Locate each line in the listing that contains the string "width", treating uppercase and lowercase letters as distinct, and copy every such line in full.

■ INFORMATION GIVEN:
══════
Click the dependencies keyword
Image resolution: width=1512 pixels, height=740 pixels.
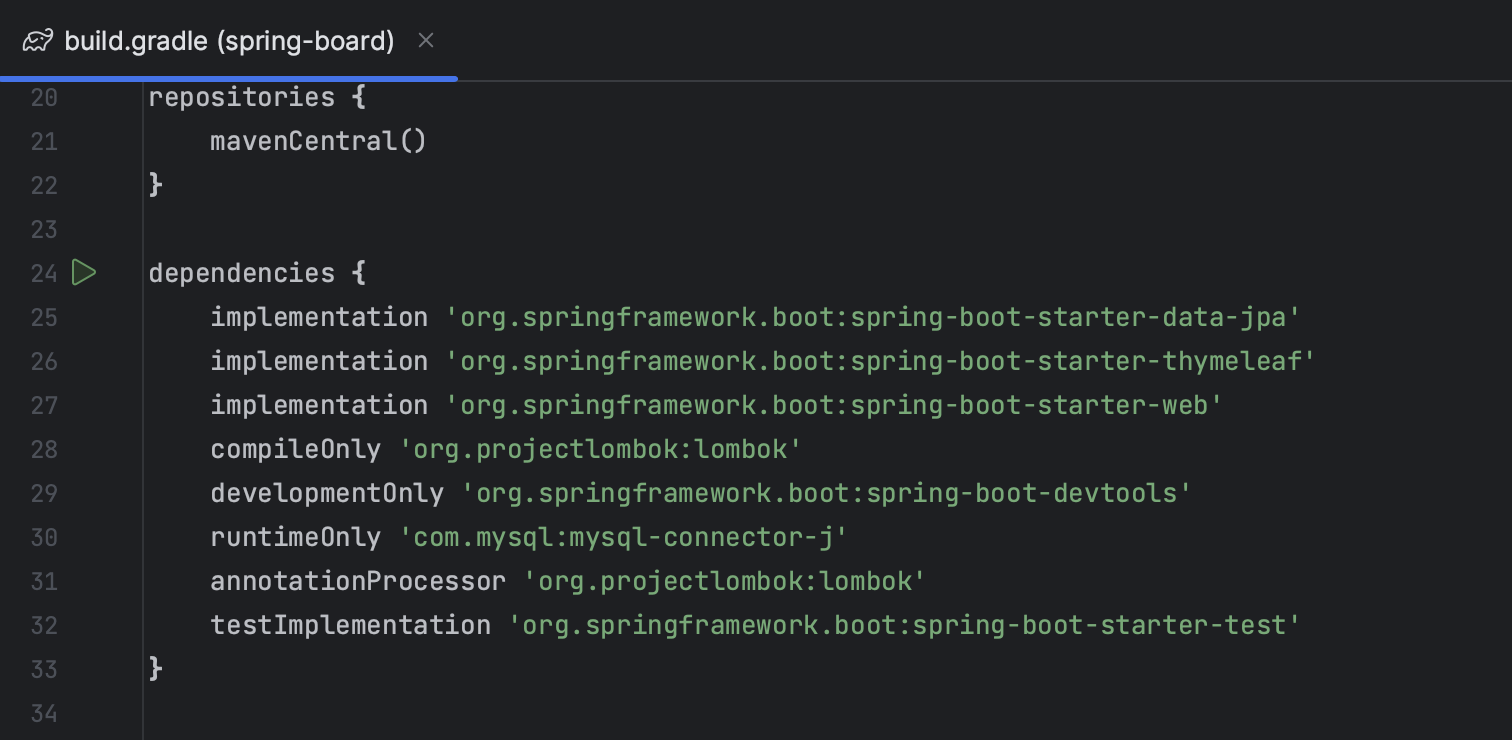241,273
══════
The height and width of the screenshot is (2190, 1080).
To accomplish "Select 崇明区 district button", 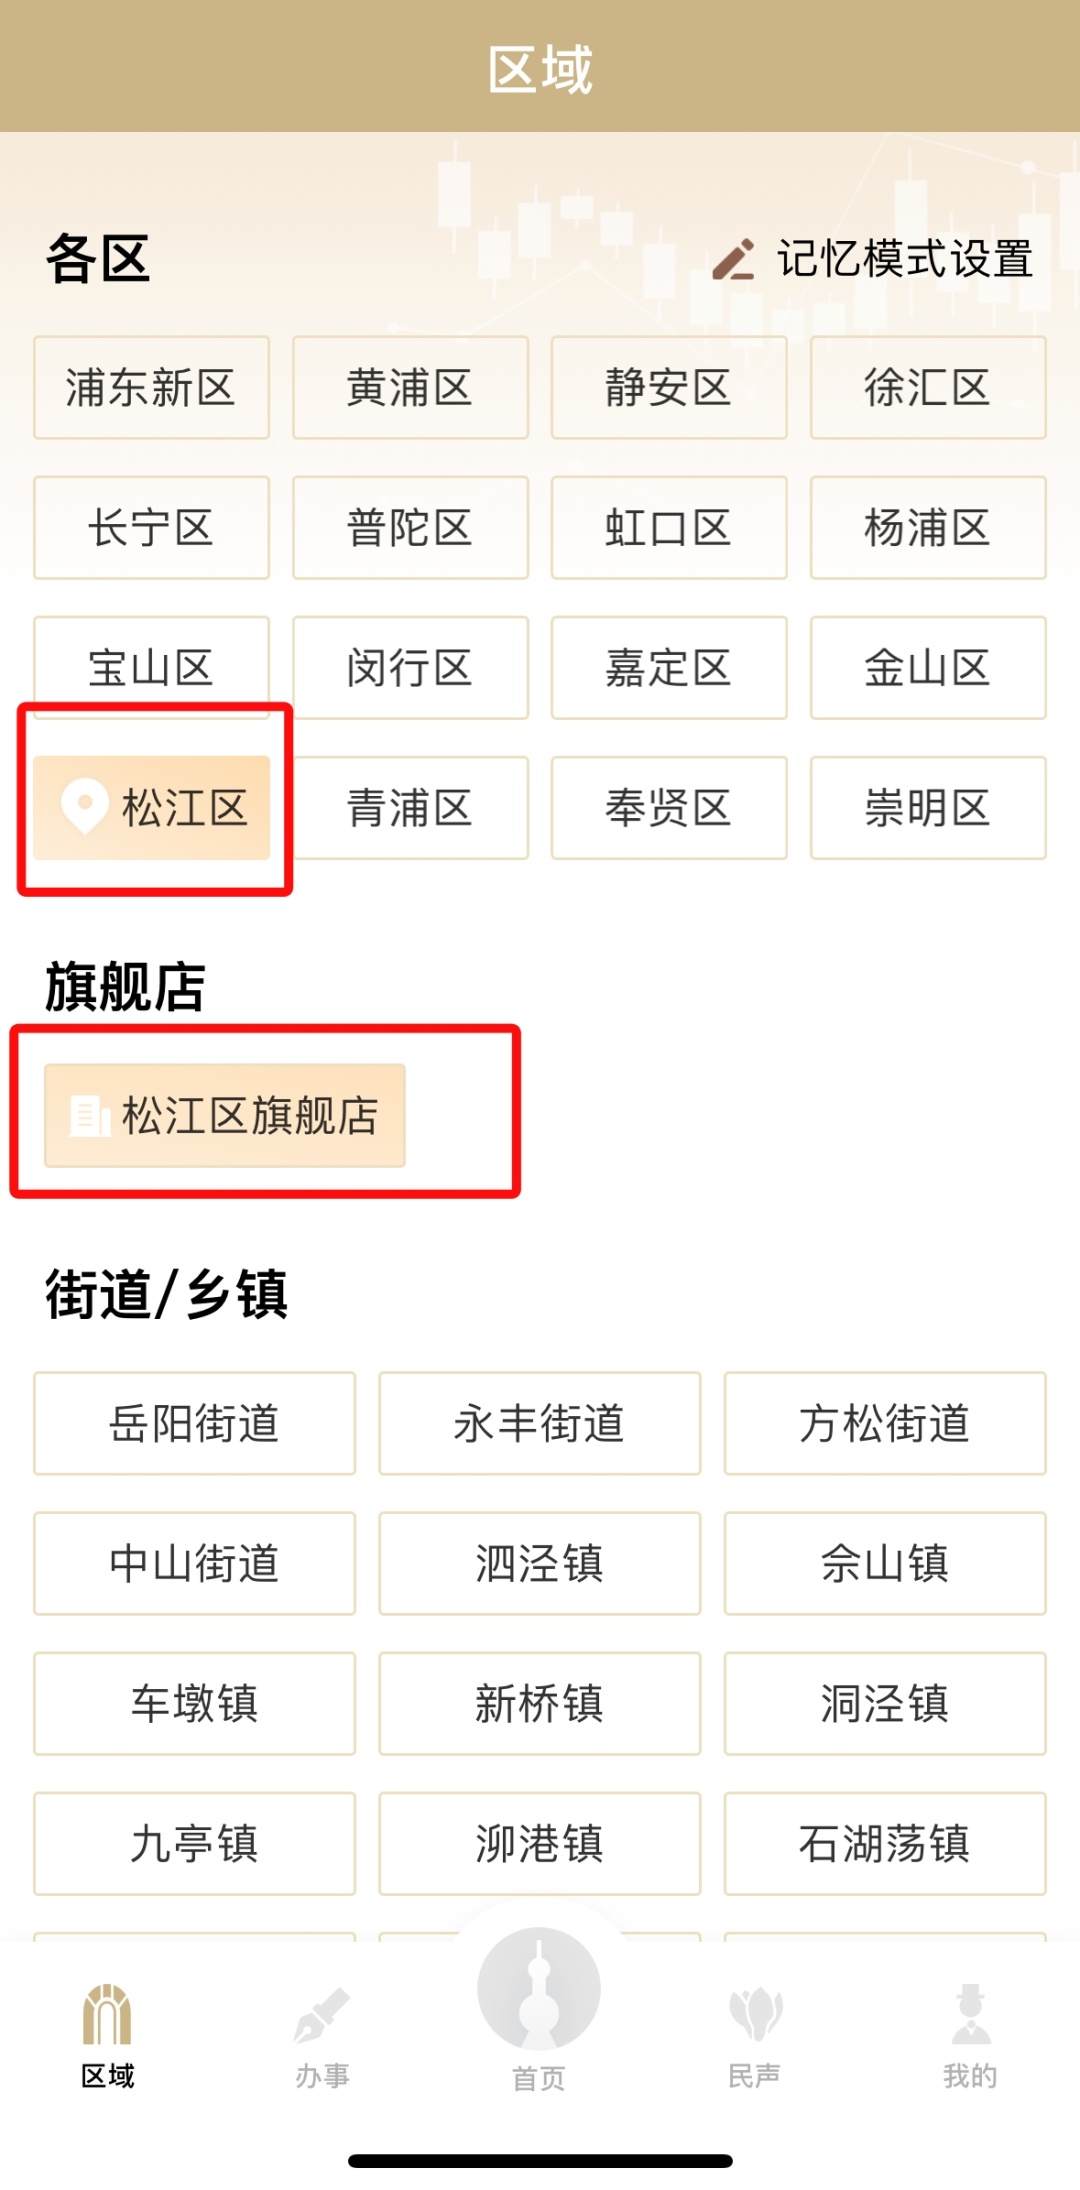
══════
■ EXERCISE SOLUTION:
Image resolution: width=1512 pixels, height=740 pixels.
The height and width of the screenshot is (2190, 1080).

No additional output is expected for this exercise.